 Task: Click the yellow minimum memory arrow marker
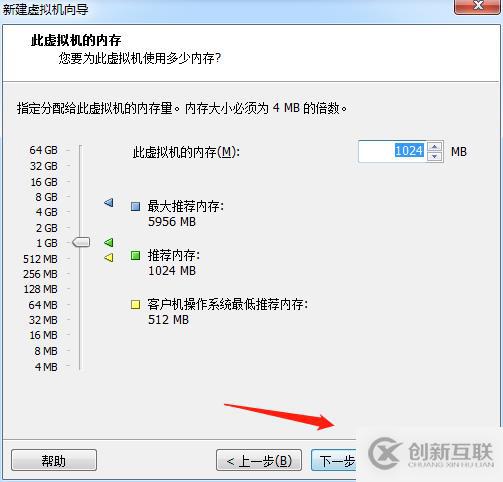[109, 257]
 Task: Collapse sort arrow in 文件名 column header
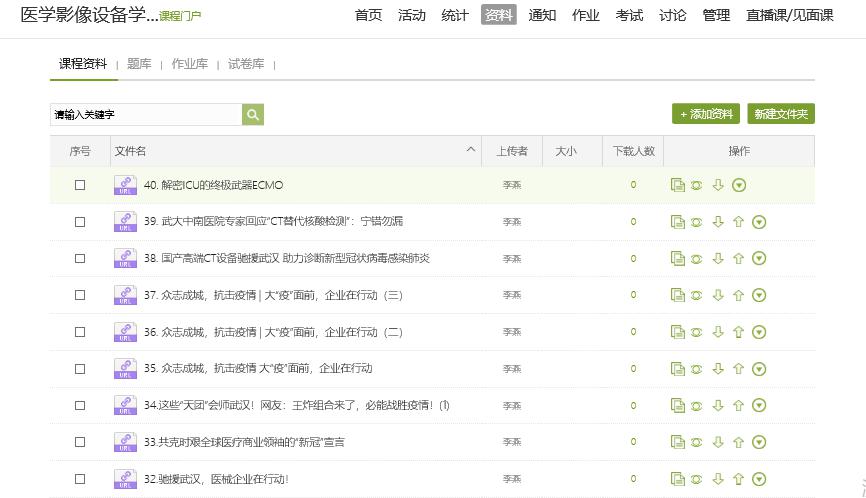point(471,150)
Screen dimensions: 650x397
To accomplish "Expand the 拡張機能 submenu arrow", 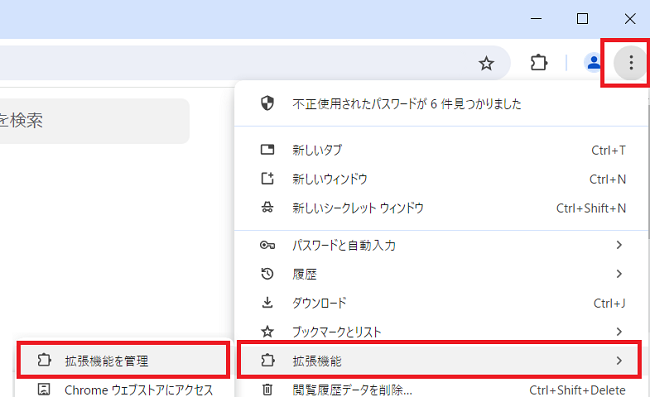I will [619, 361].
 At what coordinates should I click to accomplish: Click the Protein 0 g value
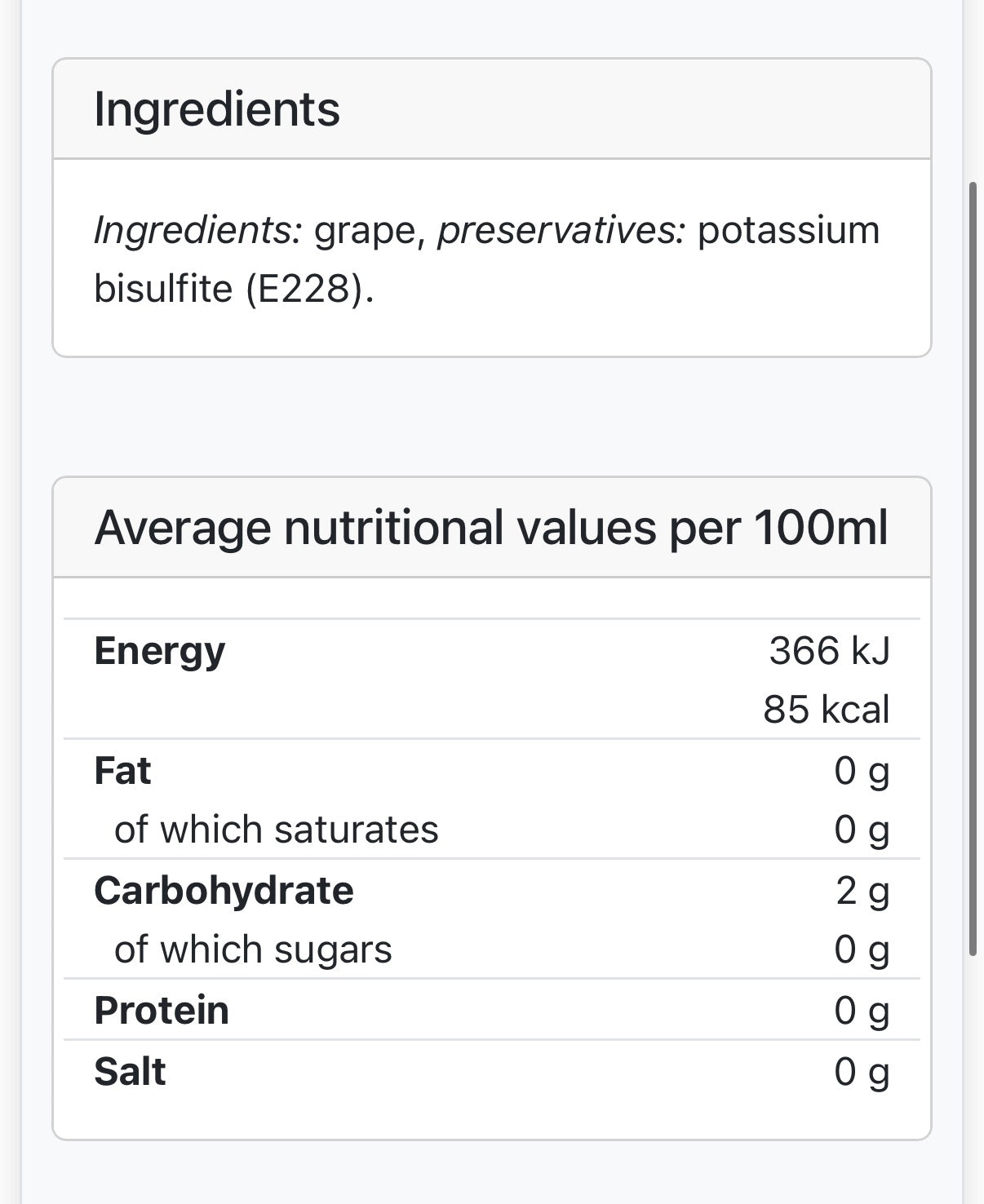tap(861, 1011)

# [WHAT YOU ARE ASKED TO DO]
Every line from the one containing "At what coordinates" through the final line of the records above is to be written out exactly; nothing else, and no pictures.

# [PROBLEM SOLUTION]
 At what coordinates should I click to accomplish: Click the Protein 0 g value
tap(861, 1011)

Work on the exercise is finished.